Les effets de la Dépénicillamine.

 

                La femme du Garde reprenant la queue des casseroles, nous pourrions sans influence étrangère

juger de l’effet produit sur ma Mère par la Dépénicillamine. Il faut bien en convenir, hélas, ce médicament

sans être catastrophique pour la malade, eut sur elle un effet médiocre,- l’affaiblissent au point d’en faire

une grabataire à peu près définitive.

 

     Ce palier franchi, 1974, me laisse un souvenir profitable à cause des entretiens qu’il permirent entre

Mère et Fils.

S’y ajouta aussi la petite activité qui m’était permise grâce à mon Père, car lui aussi il reprenait.
Dès janvier, avant l’absence de ma Mère, nous avions été Chantal, mon Père et moi, visiter un appartement bellifontain

place de Camp. Ce fut décisif ! La vue qu’on avait des fenêtres était à coup sûr très acceptable. Mais il y avait

l’odeur ! une odeur Sui generis qui vous prenait peut-être à la gorge, mais surtout au nez ! Cet appartement

avait le grand avantage d’être de plain-pied, mais ne possédait ni vide sanitaire ni moyen d’aération de la….

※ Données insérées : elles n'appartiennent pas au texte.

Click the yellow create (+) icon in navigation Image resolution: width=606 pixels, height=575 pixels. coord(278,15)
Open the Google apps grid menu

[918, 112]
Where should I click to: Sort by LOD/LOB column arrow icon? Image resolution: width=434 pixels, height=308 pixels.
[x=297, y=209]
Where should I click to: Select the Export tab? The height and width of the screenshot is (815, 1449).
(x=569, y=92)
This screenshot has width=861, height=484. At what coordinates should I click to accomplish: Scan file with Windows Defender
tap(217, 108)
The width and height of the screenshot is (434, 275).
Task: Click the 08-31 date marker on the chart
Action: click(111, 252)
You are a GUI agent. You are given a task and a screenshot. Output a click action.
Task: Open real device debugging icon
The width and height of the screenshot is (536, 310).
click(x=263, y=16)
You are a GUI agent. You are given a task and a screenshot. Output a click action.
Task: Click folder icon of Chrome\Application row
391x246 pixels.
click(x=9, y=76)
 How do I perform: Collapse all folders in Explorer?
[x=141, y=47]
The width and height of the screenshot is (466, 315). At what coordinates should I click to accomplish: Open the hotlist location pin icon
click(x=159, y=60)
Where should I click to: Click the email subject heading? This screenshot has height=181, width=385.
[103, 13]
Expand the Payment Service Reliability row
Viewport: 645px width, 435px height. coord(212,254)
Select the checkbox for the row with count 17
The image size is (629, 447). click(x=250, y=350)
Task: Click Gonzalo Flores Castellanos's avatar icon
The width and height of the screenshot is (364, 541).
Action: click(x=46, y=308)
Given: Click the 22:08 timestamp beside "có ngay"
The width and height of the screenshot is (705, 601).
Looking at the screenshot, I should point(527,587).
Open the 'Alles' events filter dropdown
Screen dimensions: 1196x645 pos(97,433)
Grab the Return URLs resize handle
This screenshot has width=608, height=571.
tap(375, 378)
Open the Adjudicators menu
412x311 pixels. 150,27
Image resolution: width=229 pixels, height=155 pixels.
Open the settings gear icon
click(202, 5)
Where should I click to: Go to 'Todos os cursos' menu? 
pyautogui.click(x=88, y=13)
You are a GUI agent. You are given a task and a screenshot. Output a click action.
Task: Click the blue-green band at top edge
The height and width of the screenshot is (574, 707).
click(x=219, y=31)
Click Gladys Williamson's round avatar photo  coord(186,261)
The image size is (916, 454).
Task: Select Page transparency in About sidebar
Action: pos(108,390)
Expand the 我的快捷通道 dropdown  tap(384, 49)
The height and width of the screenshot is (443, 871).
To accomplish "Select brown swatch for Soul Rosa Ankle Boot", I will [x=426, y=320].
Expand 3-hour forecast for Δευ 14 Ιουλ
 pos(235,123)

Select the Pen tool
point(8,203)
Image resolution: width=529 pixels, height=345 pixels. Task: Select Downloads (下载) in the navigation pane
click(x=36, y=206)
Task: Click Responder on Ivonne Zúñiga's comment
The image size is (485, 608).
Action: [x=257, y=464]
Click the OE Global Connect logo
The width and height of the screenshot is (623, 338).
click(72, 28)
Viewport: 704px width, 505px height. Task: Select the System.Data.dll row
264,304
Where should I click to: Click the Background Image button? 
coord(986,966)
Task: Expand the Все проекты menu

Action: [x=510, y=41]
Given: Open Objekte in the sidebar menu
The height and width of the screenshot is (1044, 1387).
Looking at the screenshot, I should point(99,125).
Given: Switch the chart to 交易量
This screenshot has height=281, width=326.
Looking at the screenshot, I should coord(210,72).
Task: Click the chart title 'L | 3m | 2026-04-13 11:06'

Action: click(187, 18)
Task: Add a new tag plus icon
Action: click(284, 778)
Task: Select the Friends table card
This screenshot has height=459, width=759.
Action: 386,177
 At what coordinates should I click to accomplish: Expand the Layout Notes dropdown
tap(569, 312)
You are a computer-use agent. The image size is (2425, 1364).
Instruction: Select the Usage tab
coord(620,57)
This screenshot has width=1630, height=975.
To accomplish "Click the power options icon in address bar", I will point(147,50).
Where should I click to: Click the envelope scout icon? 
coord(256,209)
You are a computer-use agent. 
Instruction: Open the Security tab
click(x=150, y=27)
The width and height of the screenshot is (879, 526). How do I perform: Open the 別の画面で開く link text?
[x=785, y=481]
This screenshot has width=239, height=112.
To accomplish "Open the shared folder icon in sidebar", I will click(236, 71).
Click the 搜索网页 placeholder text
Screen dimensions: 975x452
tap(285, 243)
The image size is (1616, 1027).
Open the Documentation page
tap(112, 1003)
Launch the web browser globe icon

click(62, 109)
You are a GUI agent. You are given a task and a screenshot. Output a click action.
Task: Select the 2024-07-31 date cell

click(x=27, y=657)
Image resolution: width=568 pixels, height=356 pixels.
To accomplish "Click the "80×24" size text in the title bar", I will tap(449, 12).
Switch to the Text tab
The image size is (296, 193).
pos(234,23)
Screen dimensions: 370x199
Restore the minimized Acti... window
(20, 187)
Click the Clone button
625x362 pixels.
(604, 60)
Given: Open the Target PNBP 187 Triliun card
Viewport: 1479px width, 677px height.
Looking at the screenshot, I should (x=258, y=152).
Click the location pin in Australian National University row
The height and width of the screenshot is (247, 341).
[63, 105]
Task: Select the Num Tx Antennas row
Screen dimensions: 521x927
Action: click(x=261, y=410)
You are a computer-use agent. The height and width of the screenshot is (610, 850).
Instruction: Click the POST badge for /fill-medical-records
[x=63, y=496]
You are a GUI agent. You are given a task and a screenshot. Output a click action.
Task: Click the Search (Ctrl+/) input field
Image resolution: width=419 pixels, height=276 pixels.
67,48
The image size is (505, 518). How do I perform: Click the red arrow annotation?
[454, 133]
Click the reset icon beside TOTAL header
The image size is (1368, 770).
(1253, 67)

« salle du trône » ;-ce qui nous fit fuir, la main en pince à linge sur le nez et le petit doigt dressé. Cela mit un

point d’orgue à nos recherches.

 

   On nous signala alors une Résidence, du genre Hespérides.. Le même  trio y jeta effectivement un

regard poli, puis septique, puis enfin négatif. Et  La Glazière nous revit ce  soir-là revenir la tête vide

ou trop remplie de trop de choses.

 

   

Les Elections.

 

     La mort du Président Pompidou qui ouvre avant l’heure ce chapitre, vint interrompre nos recherches ;

aux alentours du 15 mars. Si mon Père avait philosophiquement enregistrer cet événement   national, il

s’alarma fort en observant la course au poteau dont l’élection était l’occasion.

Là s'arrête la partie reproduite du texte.